### [What is needed]
Transcribe exactly the entries from the "Image resolution: width=1024" line to the end, both included, minus pictures.

"""

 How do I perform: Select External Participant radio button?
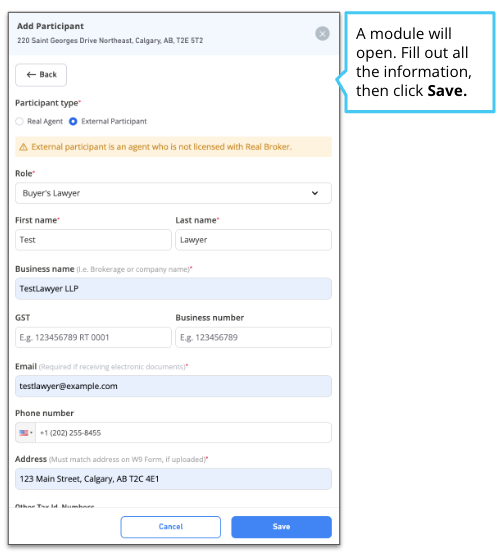pos(73,121)
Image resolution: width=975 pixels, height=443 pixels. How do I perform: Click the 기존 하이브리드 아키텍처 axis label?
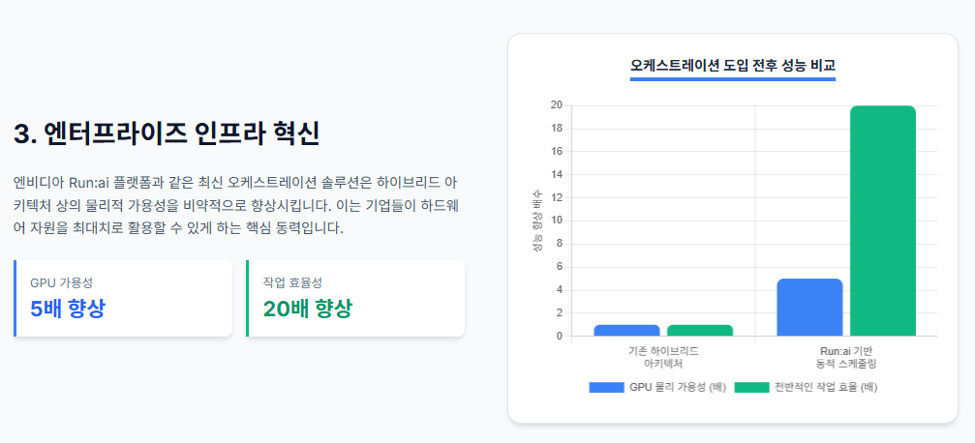pos(663,357)
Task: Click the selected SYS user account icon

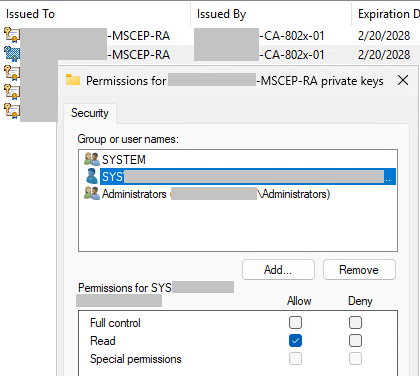Action: 92,176
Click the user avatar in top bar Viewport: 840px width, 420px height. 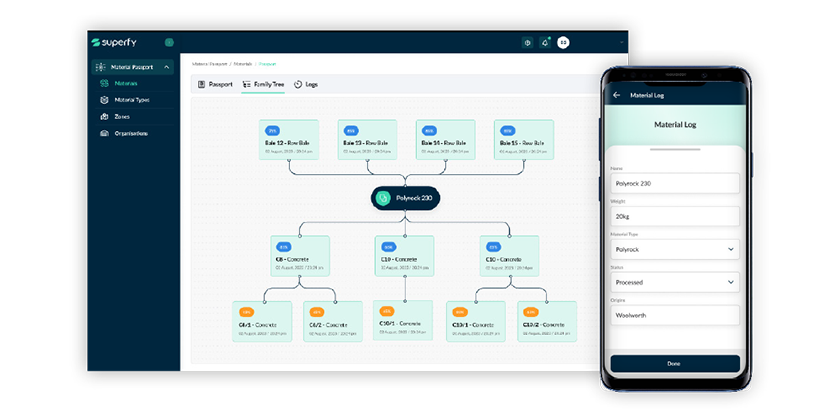[x=563, y=43]
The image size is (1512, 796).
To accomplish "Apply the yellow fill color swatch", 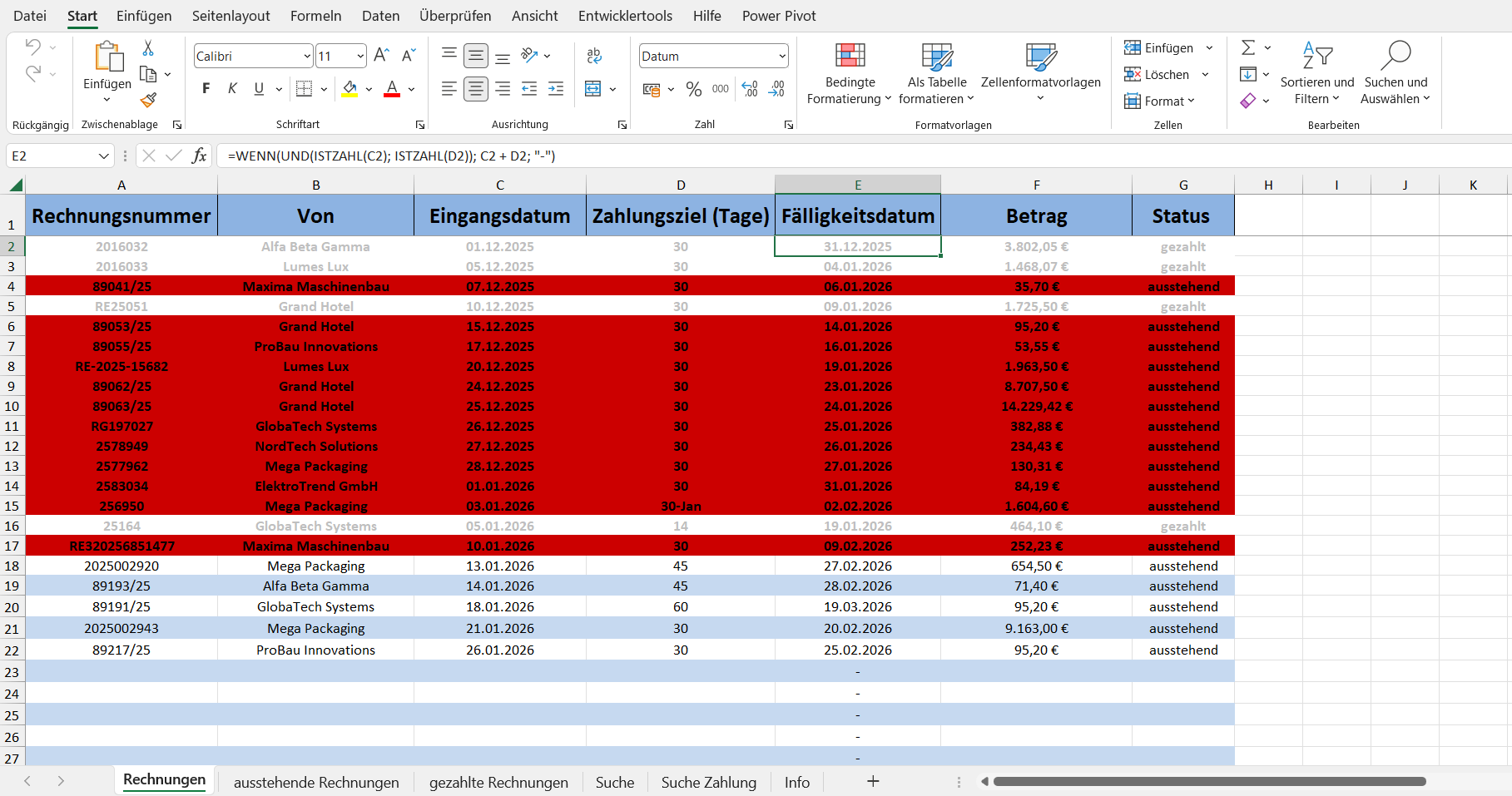I will point(349,89).
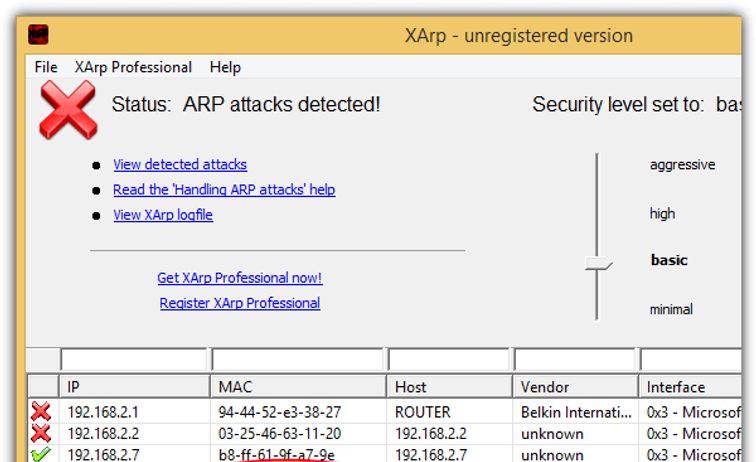Click the IP filter input field

[x=133, y=359]
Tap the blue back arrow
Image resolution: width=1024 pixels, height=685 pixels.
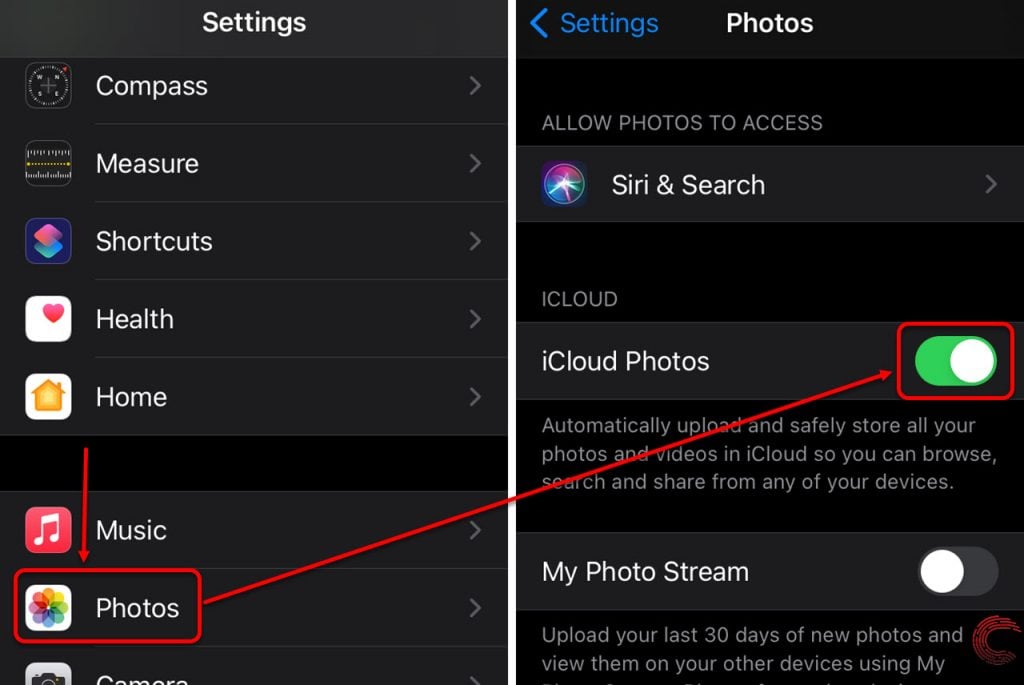point(539,24)
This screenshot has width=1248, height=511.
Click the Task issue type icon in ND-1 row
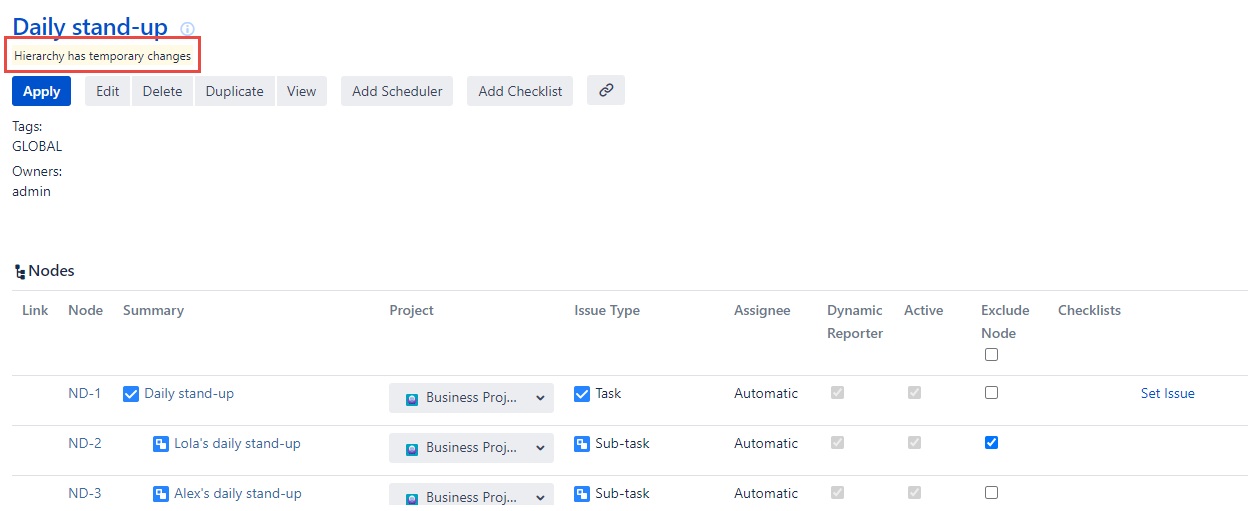(582, 394)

"""

### [Your response]
Image resolution: width=1024 pixels, height=685 pixels.
point(539,24)
This screenshot has width=1248, height=511.
Click the Task issue type icon in ND-1 row
(582, 394)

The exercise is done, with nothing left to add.